_What you will do_:
Once the line with "The width and height of the screenshot is (728, 570)." has been located in the records below, set down that line and all subsequent lines exactly, omitting the pictures.

_Exercise materials_:

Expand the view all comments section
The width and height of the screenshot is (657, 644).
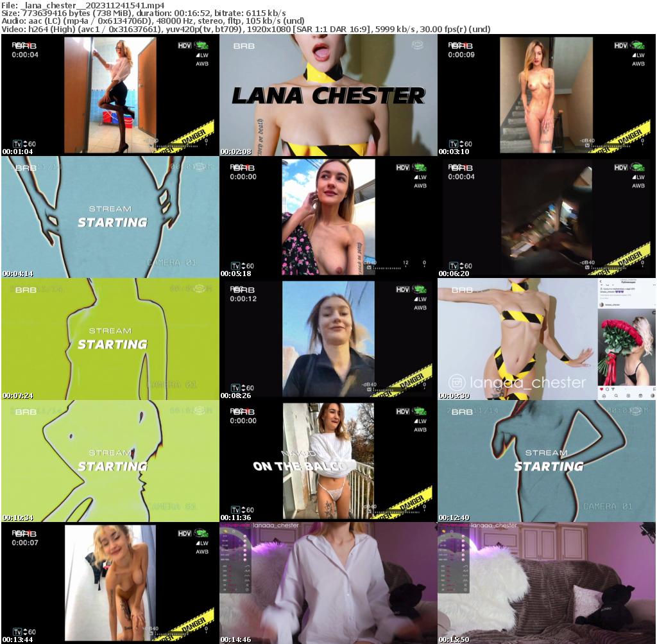coord(615,295)
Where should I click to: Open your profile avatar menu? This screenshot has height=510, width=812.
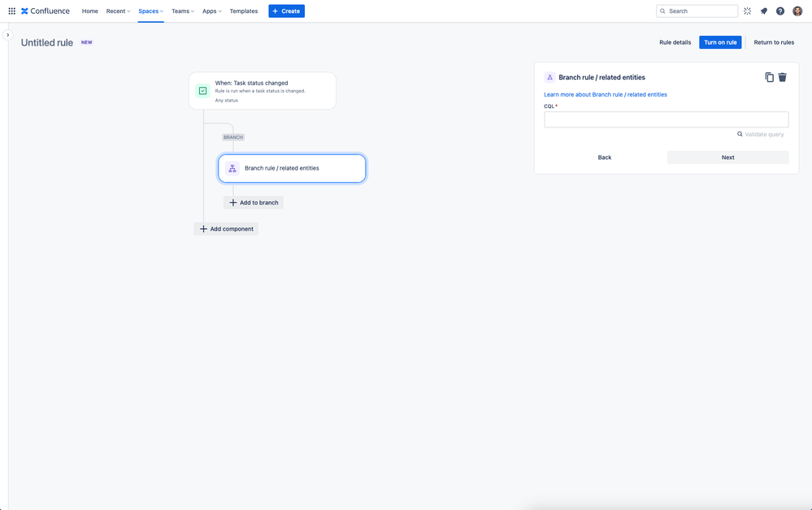coord(797,11)
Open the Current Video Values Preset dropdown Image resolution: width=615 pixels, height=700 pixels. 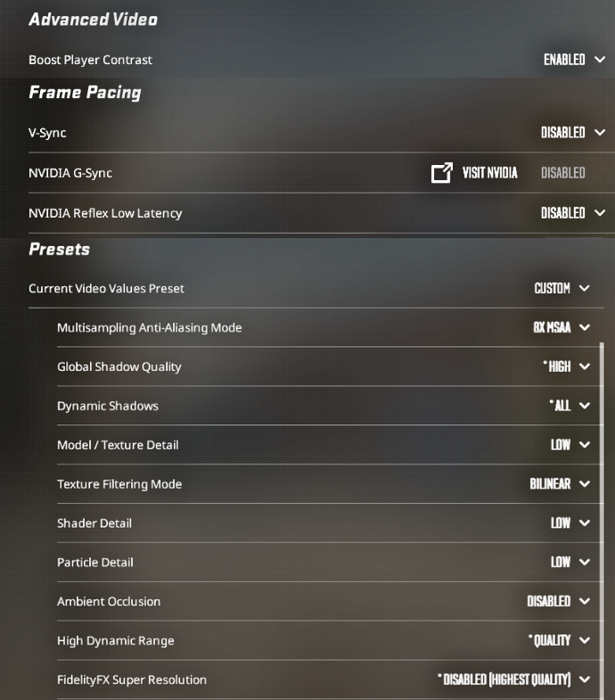pos(562,288)
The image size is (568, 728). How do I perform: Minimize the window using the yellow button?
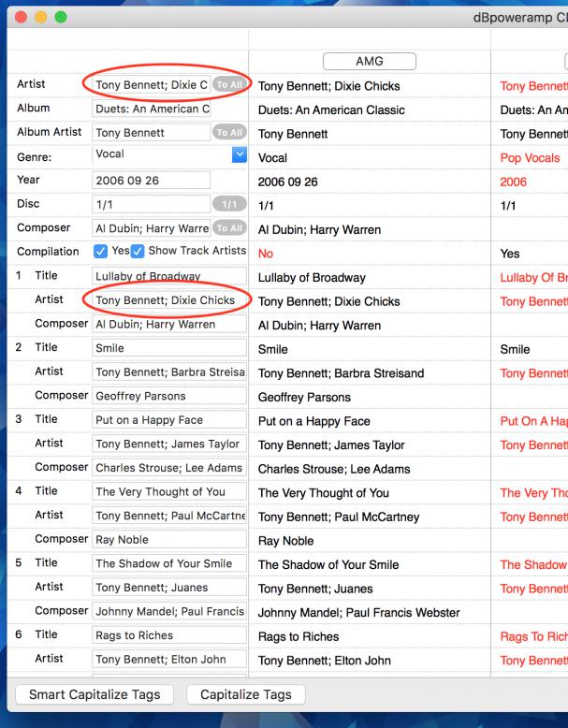click(41, 17)
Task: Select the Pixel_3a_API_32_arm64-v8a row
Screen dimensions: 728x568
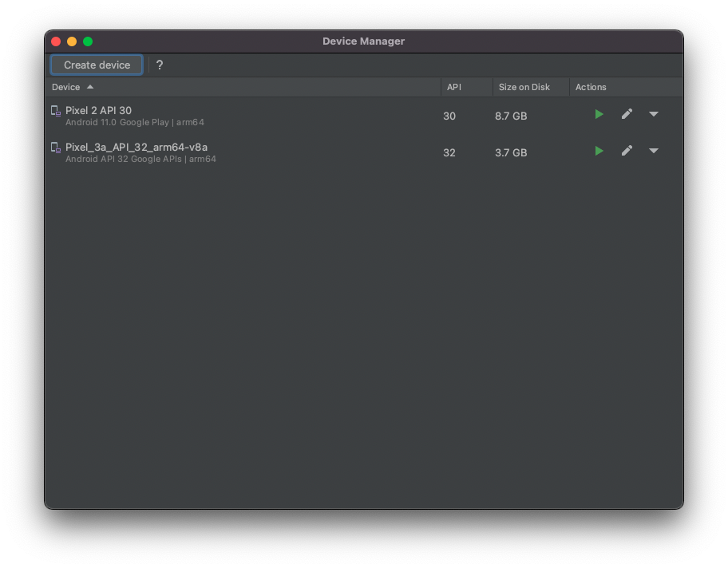Action: point(239,152)
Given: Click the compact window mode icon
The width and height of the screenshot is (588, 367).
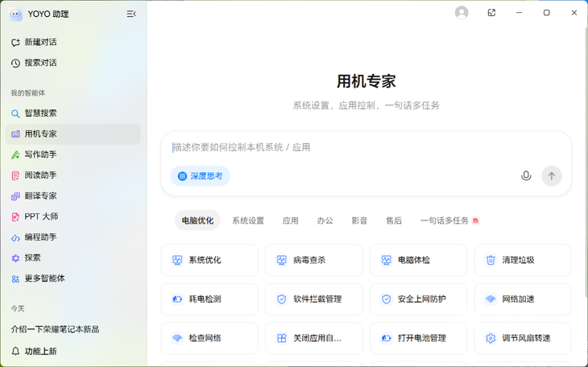Looking at the screenshot, I should (x=491, y=13).
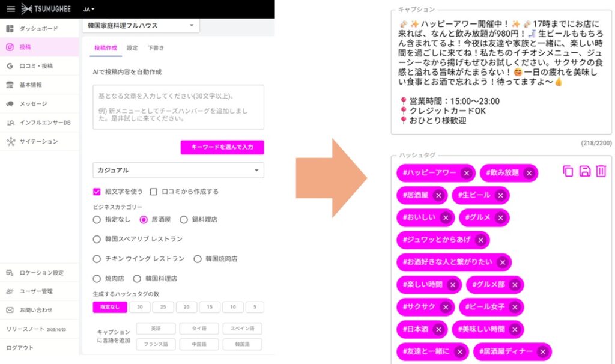Copy hashtags with the copy icon
This screenshot has height=364, width=615.
click(568, 171)
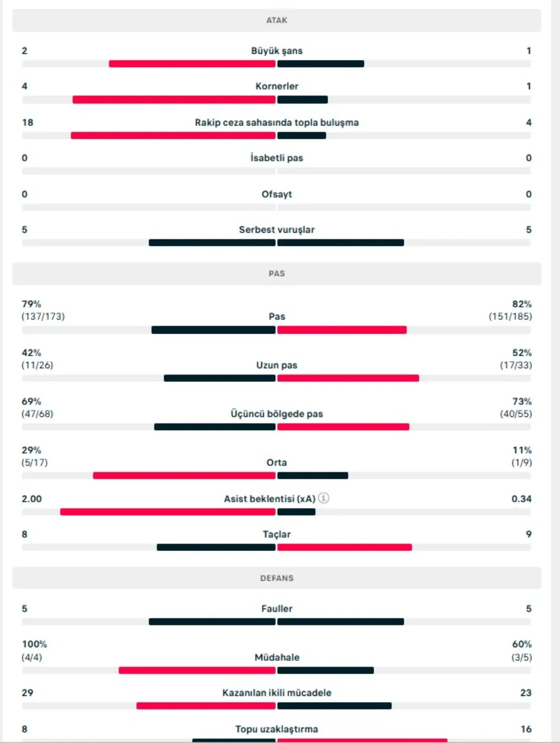Click the 2.00 xA value
560x743 pixels.
coord(32,499)
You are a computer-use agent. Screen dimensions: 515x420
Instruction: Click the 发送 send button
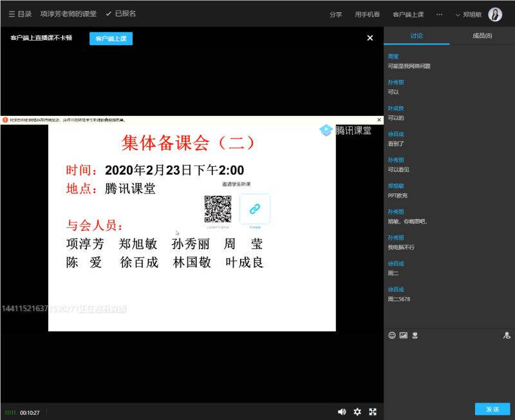coord(492,409)
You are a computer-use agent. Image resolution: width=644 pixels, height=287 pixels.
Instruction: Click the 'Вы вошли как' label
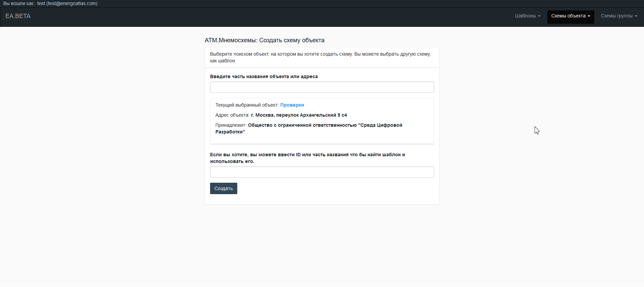point(19,3)
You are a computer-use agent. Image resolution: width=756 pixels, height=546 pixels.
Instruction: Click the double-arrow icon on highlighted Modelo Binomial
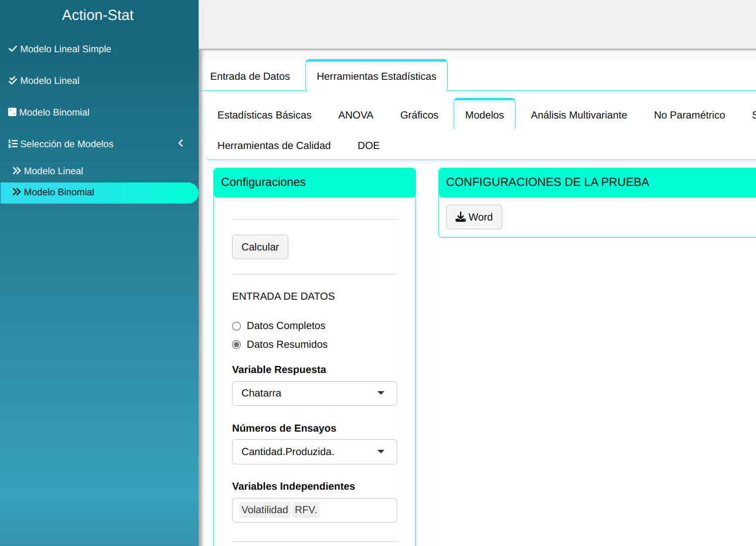click(16, 192)
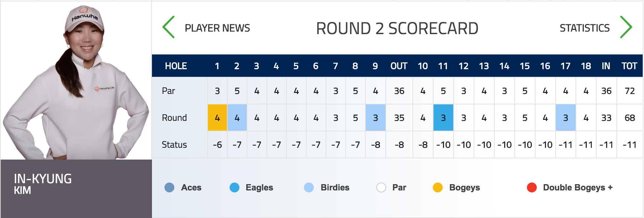The image size is (644, 218).
Task: Open the Player News section
Action: click(x=217, y=28)
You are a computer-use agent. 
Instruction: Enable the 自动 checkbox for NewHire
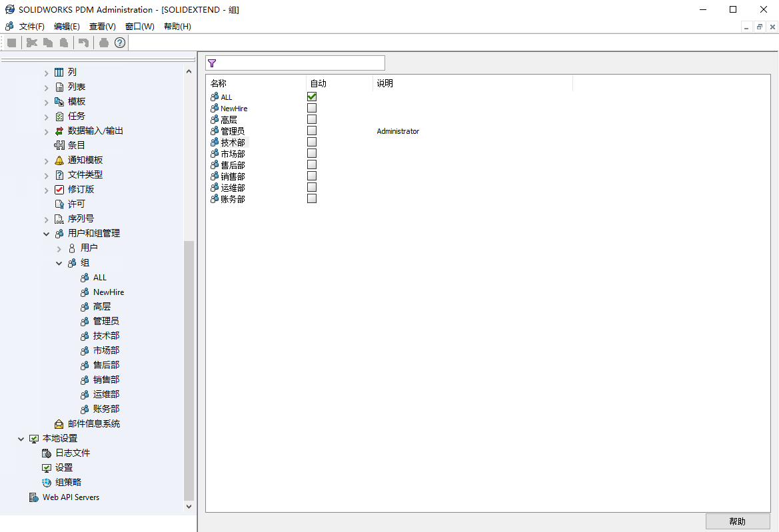pyautogui.click(x=311, y=107)
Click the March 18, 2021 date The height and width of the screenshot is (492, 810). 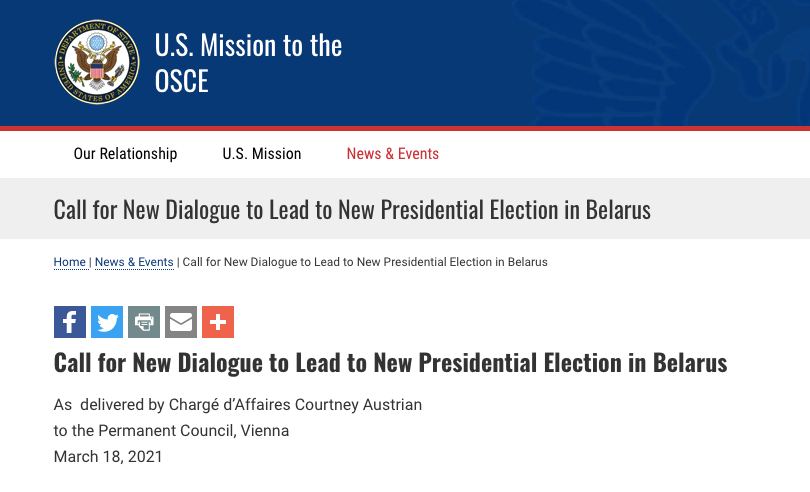click(x=108, y=457)
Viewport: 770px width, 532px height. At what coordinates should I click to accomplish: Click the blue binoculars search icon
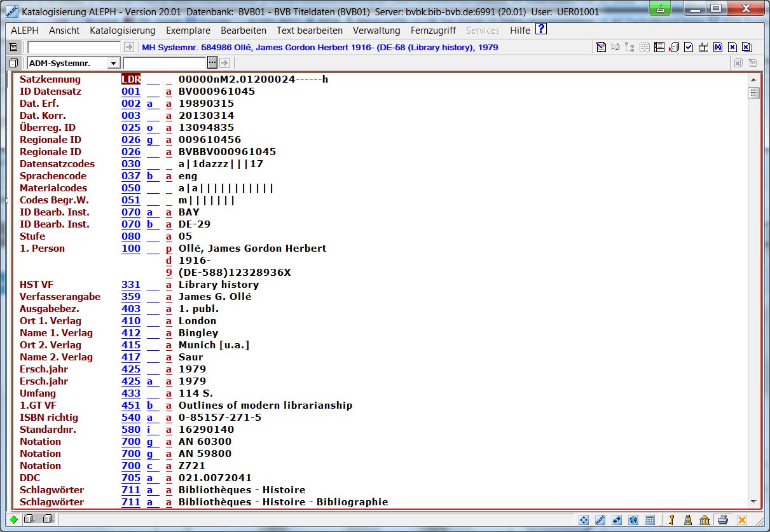tap(718, 47)
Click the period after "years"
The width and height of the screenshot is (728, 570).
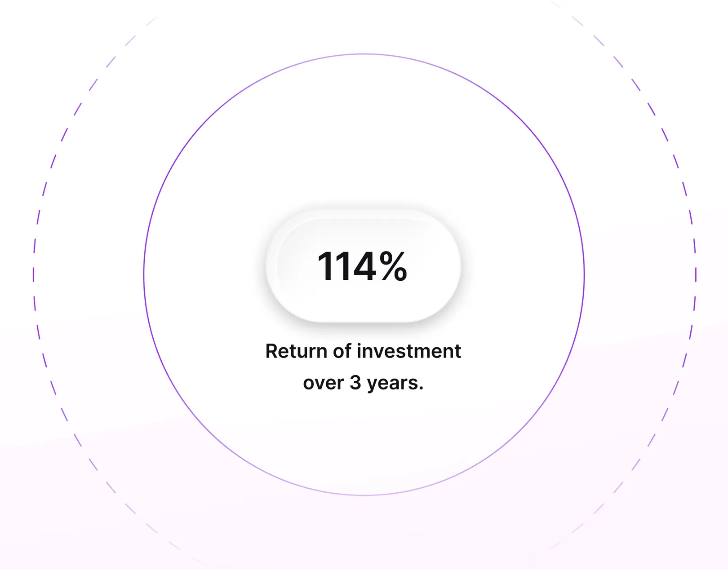[x=421, y=389]
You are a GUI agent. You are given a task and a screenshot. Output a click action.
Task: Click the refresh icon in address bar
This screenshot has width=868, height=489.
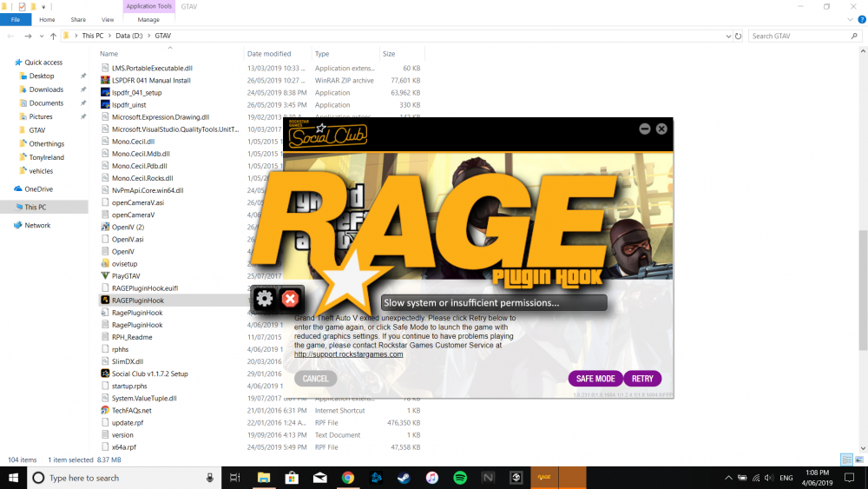(738, 36)
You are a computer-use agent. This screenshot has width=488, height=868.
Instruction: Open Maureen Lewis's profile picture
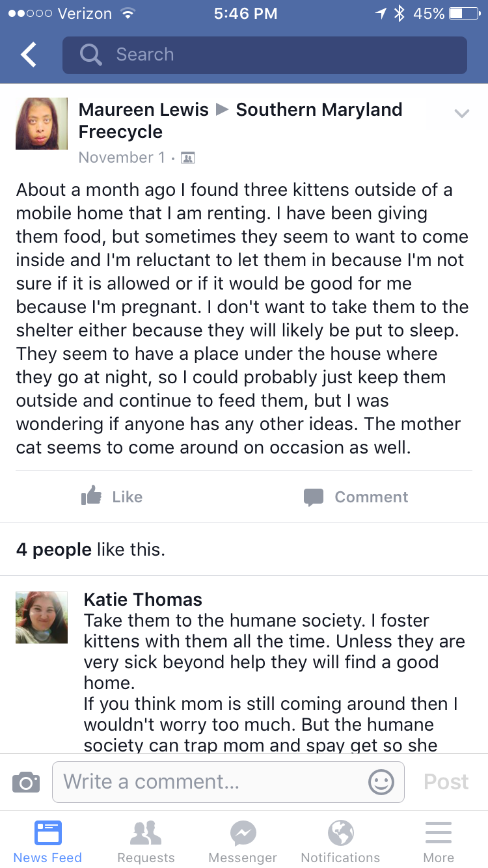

_Output for this task_:
The width and height of the screenshot is (728, 570).
[x=421, y=389]
You are a GUI agent. You are given a task and a screenshot. Output a click action.
Task: Click the refresh icon in address bar
This screenshot has width=868, height=489.
(738, 36)
You are a computer-use agent. This screenshot has width=488, height=868.
Instruction: Open Maureen Lewis's profile picture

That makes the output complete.